実際、現場仕事が必要なわれわれ医療人ですら、多くの変化を許容し、これまで躊躇してきたイノベーションを享受することとなった。私もここ2カ月以上、地元に張り付きだ。病院団体の会議や厚労省の審議会、講演等で、東京との間を頻繁に往復してきたのは何だったのか! Web会議はまさに「どこでもドア」状態だ。移動時間なく、瞬間移動で、しっかりと会に参加し、情報を共有できることを実感する。昨今は病院内の会議もWeb会議だ。先日には法人職員と「オンライン飲み会」なるものも自宅から経験した。人とのつながりも問題ない。

もちろん、ポストコロナはこういったコミュニケーションの変革だけではない。医療を取り巻く社会で、5つの変化が想定される。まず、今後の医療提供体制の変化だ。感染症患者と免疫能が落ちた担癌患者を同じ医療機関で診ることで多くの不幸が生じる。新たな考え方として、迅速な検査が可能なトリアージ機関、感染症受け入れ病院、非感染症病院を規定することが求められているように思う。

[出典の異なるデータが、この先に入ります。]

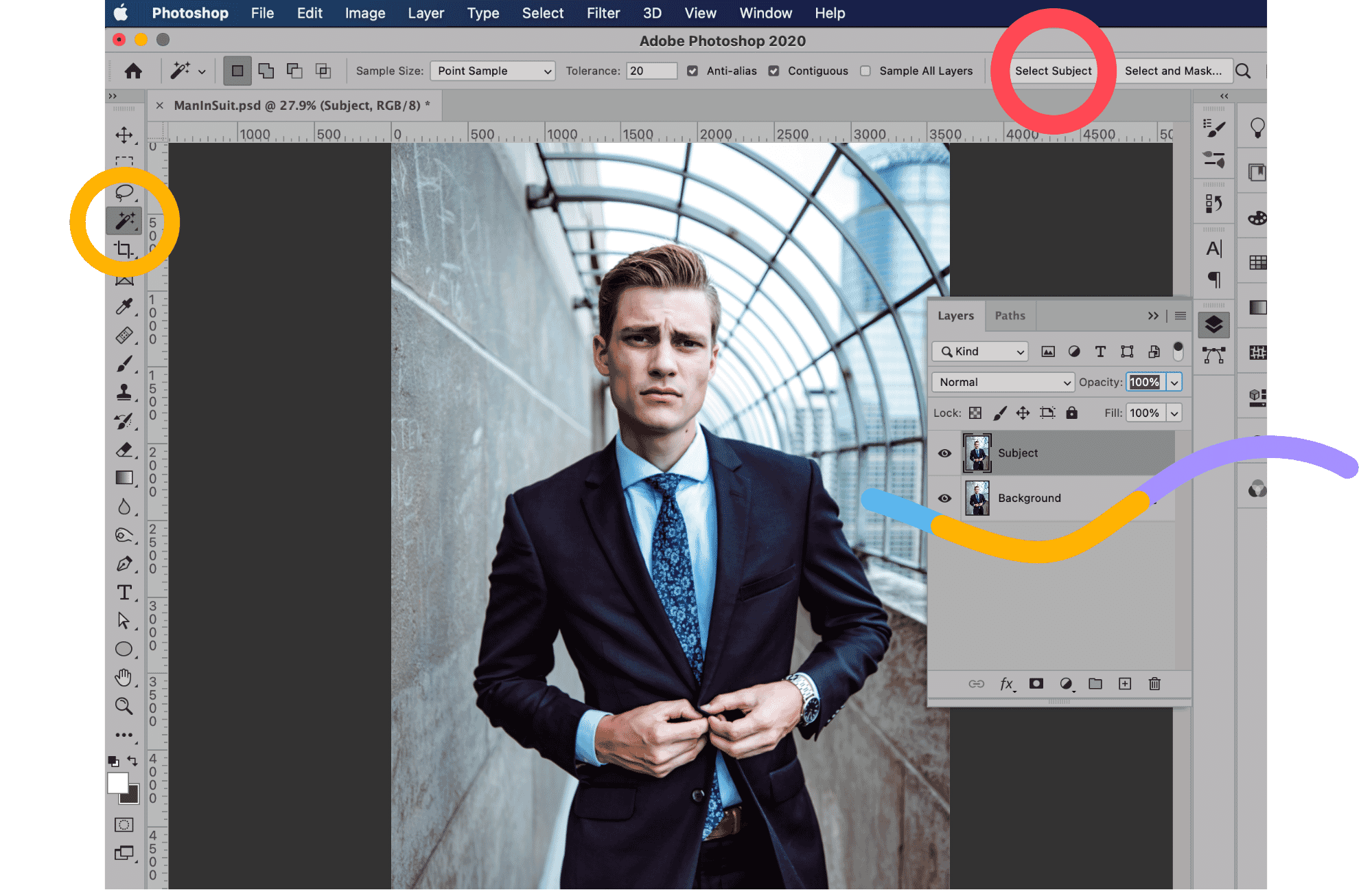Create a new layer with plus icon
This screenshot has height=890, width=1372.
pos(1125,683)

2番目として、患者の受療行動と価値観の変化だ。特に、慢性疾患の患者は病院に行かなくとも管理可能なことを実感している。電話再診やオンライン診療などの遠隔診療への需要が一気に進むに違いない。

3番目として、物流の変化だ。他の商工業同様、病院もJust in Time & Stocklessの考え方で、発注点の見直しと頻回搬送によって在庫を削減し、経営の効率化を進めてきた。ここへきて個人防護具(PPE)等、特に非常時物品の枯渇が問題となった。病院の事業継続計画(BCP)と在庫のあり方に再考が必要だ。 

4番目として、環境問題だ。コロナ禍による産業の休止は地球温暖化を遅らせる。人と経済は、どちらの世界を善とするかだ。

そして、最後に社会の協働だ。ネット社会でも現実の社会でも、これまで以上に協働するプロジェクトが多数現れた。労苦を讃え、励まし合い、新たな知恵を公開し合う社会だ。

ポストコロナの時代は、捨てたものじゃない社会の到来かもしれない。